__EXERCISE INPUT__

——

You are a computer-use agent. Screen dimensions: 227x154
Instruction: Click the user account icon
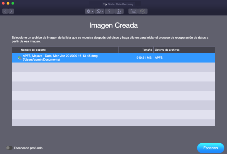click(143, 11)
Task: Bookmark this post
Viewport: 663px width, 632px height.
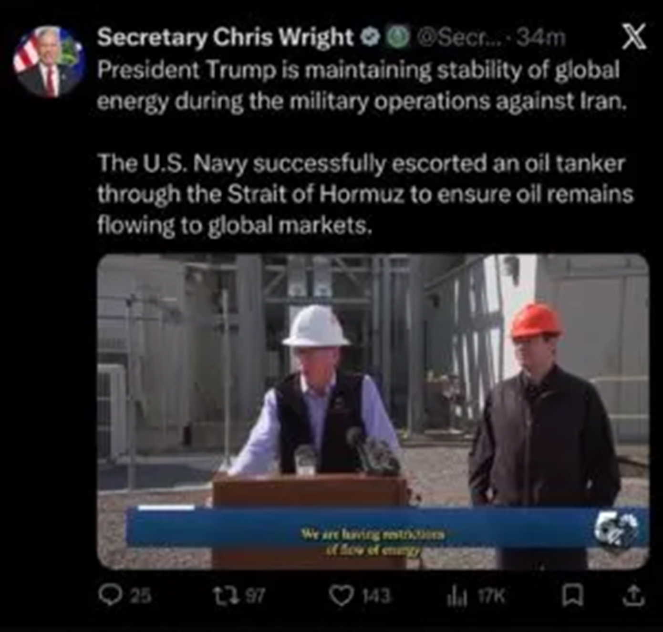Action: pos(572,596)
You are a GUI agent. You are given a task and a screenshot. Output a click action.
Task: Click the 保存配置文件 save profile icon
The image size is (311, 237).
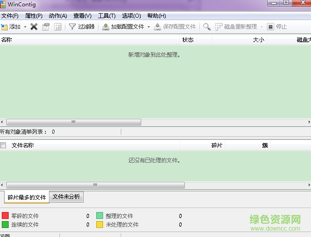tap(158, 27)
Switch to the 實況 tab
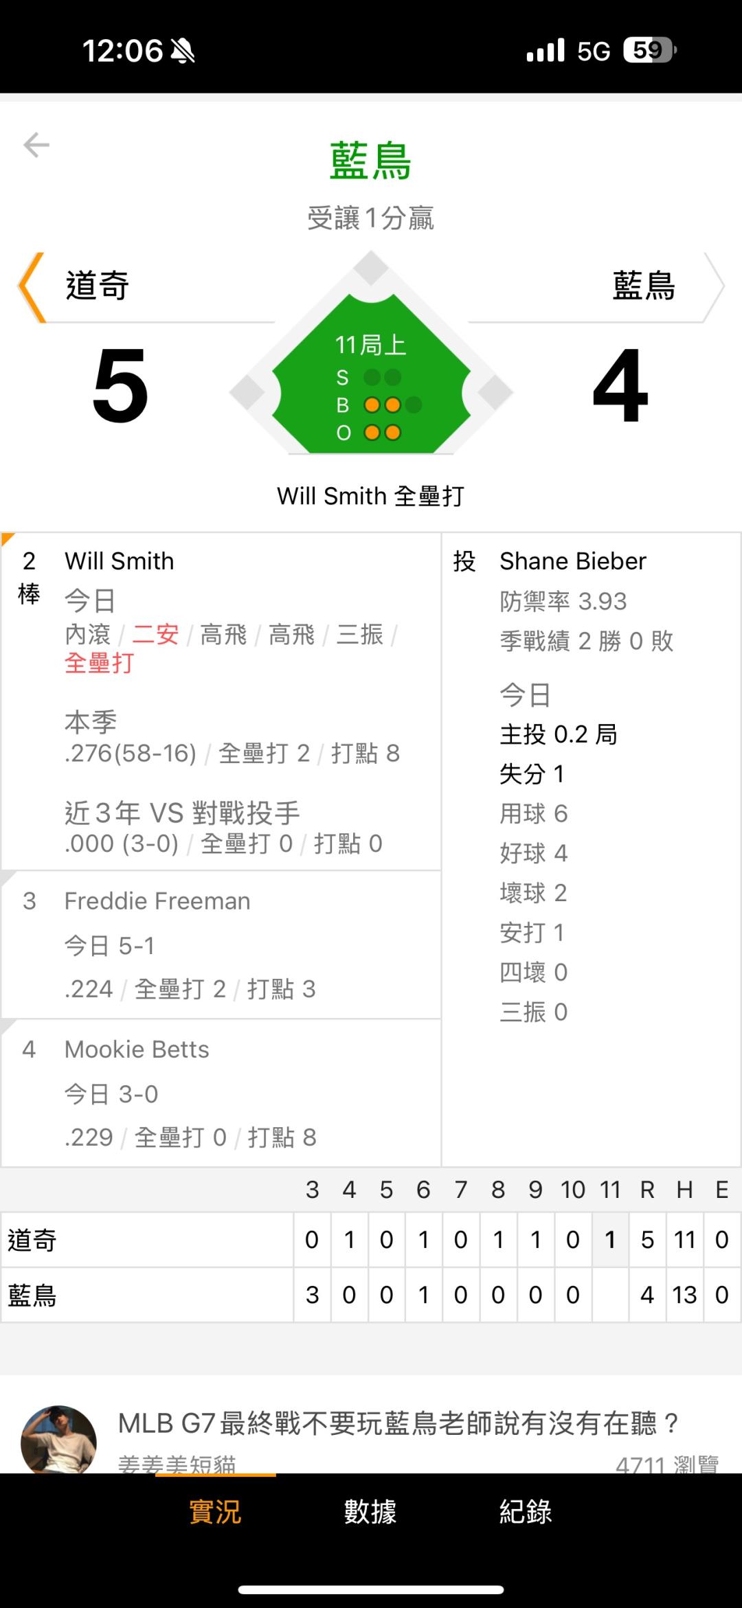The image size is (742, 1608). 215,1512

——

__TASK DESCRIPTION__
Transcribe exactly the lines from the one holding "You are a GUI" through the final line of the material above, both ends included; any pictures should be dropped.

__WRITTEN ANSWER__
You are a GUI agent. You are given a task and a screenshot. Output a click action.
Task: Click the 保存配置文件 save profile icon
The image size is (311, 237).
tap(158, 27)
Switch to the 實況 tab
The image size is (742, 1608). 215,1512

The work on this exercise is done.